詠み人知らずになるには、一首がとても有名になって作った人がわからなくなるまで愛唱され続けないといけない。

先日選考に残った作品賞で「この人は普遍性や根源性について考えて詠んでいますね」(要約)と評されていました。
全然考えたことはなかったのですが、あーたしかにそうかもと思い、一辺倒だった作風を反省し、でも一方で、とてもうれしく思いました。

高校のとき、古典がちょっとだけ好きでした。うたい継がれる歌は、普遍性があるからこそうたわれ続けるのだと、わたしはそう信じてはばかりません。

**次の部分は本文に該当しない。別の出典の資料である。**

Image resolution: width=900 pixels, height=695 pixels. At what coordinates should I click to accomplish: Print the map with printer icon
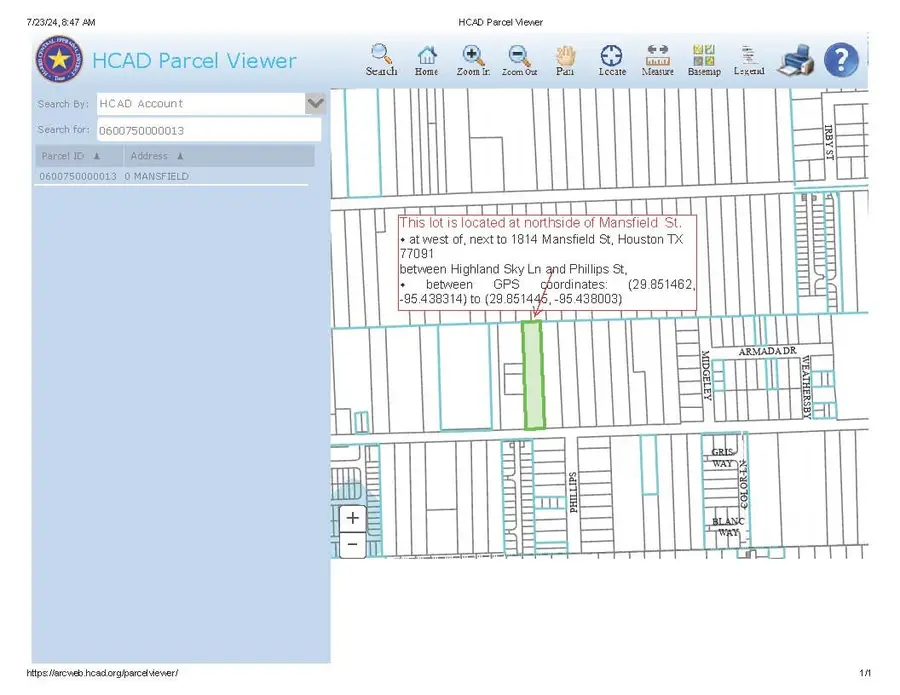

花さそふ比良の山風ふきにけり漕ぎゆく舟のあと見ゆるまで/宮内卿(新古今和歌集より)


これが、人生でいちばん好きな和歌です。
水面にいちめん花吹雪が散って浮かんでいます。花筏を割って進む手漕ぎぶね。航跡は青くたなびき、消失点の奥に見える船まで続いています。考えるたび、胸がぎゅっとするような景色です。

わたしはこの歌はずっと和泉式部の歌だと覚え間違えており、最近になって"宮内卿"だと知りました。一瞬男性かと思いましたが、実際のところは20歳ごろに若くして亡くなった女性だそうです。

でも、作者が誰であっても、どんな人生だったとしても読み取る歌の景色は変わりませんでした。
変わらないから長く愛されたのだと、そう思いたいです。